Friday, September 30, 2011

Special days......

The days between a death and a funeral are always special.... busy ... always lots of really important things to decide... all of which are really small things - but of course these are the most important things in this life....... but also times when you are together doing nothing - talking with your heart open and receptive - able to get close - to reflect and to just be......  the technology enabling this happen across the world.... wonderful......

I have just loved the messages I have received - I lay on my bed yesterday and just thought - 'Just accept this love that is being sent to you..... just receive it!'... and I did - I lay there and just said ' I receive this love - thank you - it makes my heart so happy.' Because I know that I find it very difficult to receive love - to actually accept that people love me - because to do so means that I totally accept and love myself - and as everyone knows that is the hardest thing in the world! So how special is it that at this time I am making big steps in that direction - receiving love - shouldn't be that hard - but boy it is!!!!

Am at home - early evening after a day of planning my Dad's funeral..... sisters meeting  - then with my lovely Mum - sitting in this glorious sunshine we are having - trying to come to terms what is happening in her life.... and she is - wonderful woman -  choosing flowers........ being overwhelmed by much of it..... loving her daughters and one grand-daughter for being there for her today in the sunshine........ repeatedly saying - 'I am just so lucky'... her gratitude for her and my lovely Dad's life being such an important part of her - and our healing...................   how blessed are we to be close to this?

Wanting to be 'home' though this will not be her home of 55 years, but she is looking forward to being home (somewhere) to going on day trips, seeing primroses in Devon, going to the Lakes... she can see much of it... details to be sorted... but she is creating her new life.... and watching her do this is wonderful, inspirational and just so special.................

I will speak at my Father's funeral - at the Crematorium Service before the Service of Thanksgiving in the Unitarian Chapel - where his 4 daughters were married - wow he was so blessed my Dad... I talked today about what I will say... but I will spend time with my Mum over this weekend understanding what I need to say - for her and for us....

Given data:
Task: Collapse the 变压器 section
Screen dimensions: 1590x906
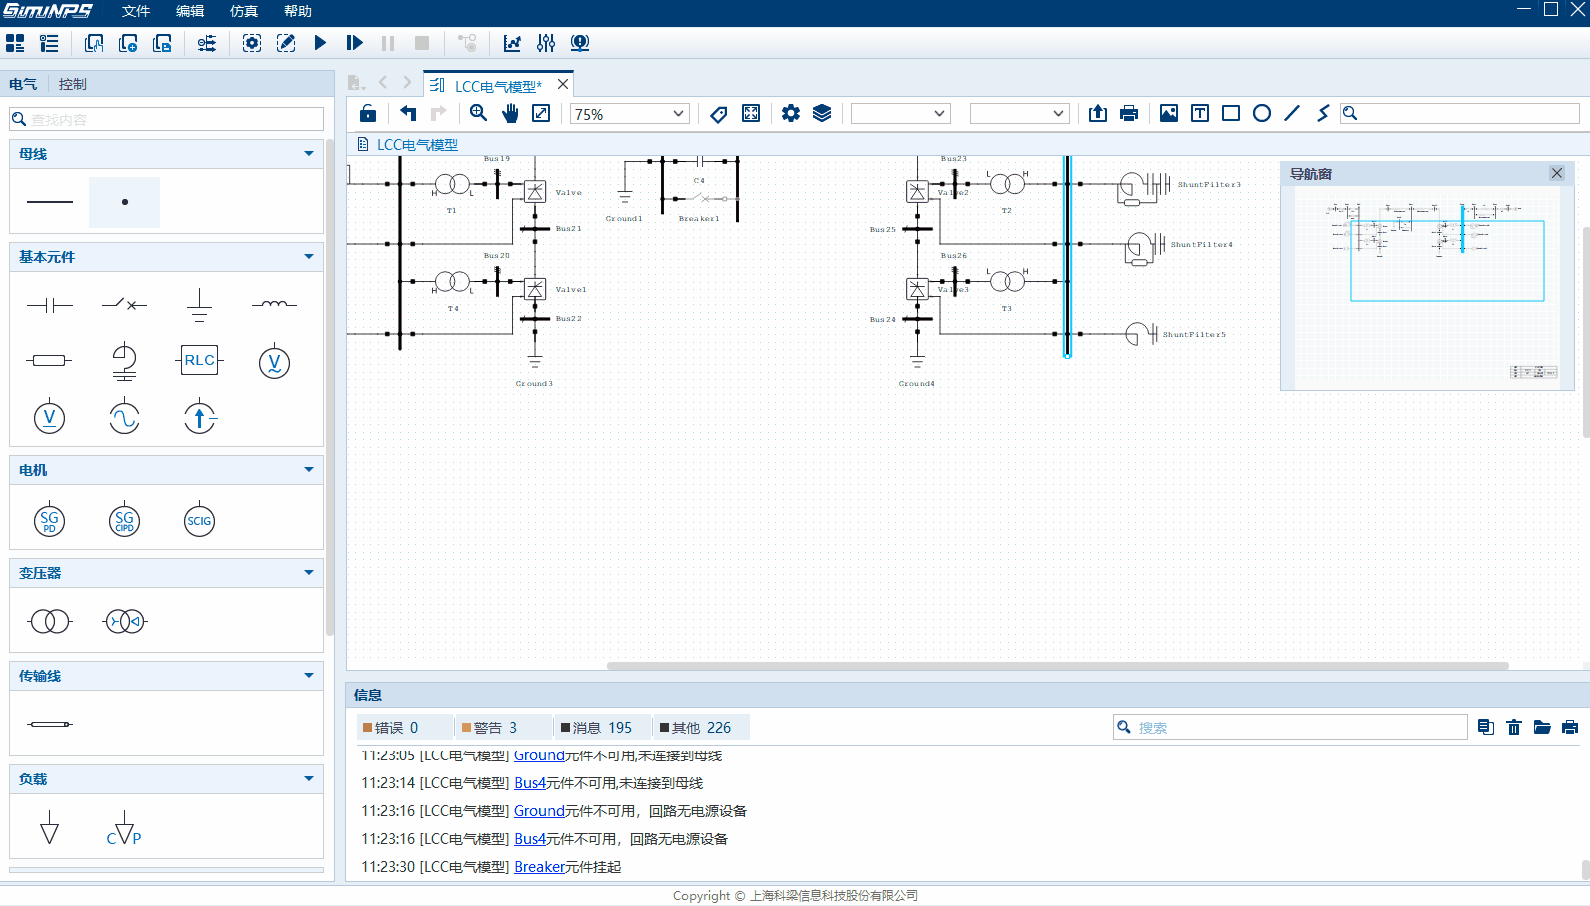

What is required: Could you reproduce, word for word, everything from "I have just" down to "boy it is!!!!" in the blog post about the days before a funeral?

Expected answer:
I have just loved the messages I have received - I lay on my bed yesterday and just thought - 'Just accept this love that is being sent to you..... just receive it!'... and I did - I lay there and just said ' I receive this love - thank you - it makes my heart so happy.' Because I know that I find it very difficult to receive love - to actually accept that people love me - because to do so means that I totally accept and love myself - and as everyone knows that is the hardest thing in the world! So how special is it that at this time I am making big steps in that direction - receiving love - shouldn't be that hard - but boy it is!!!!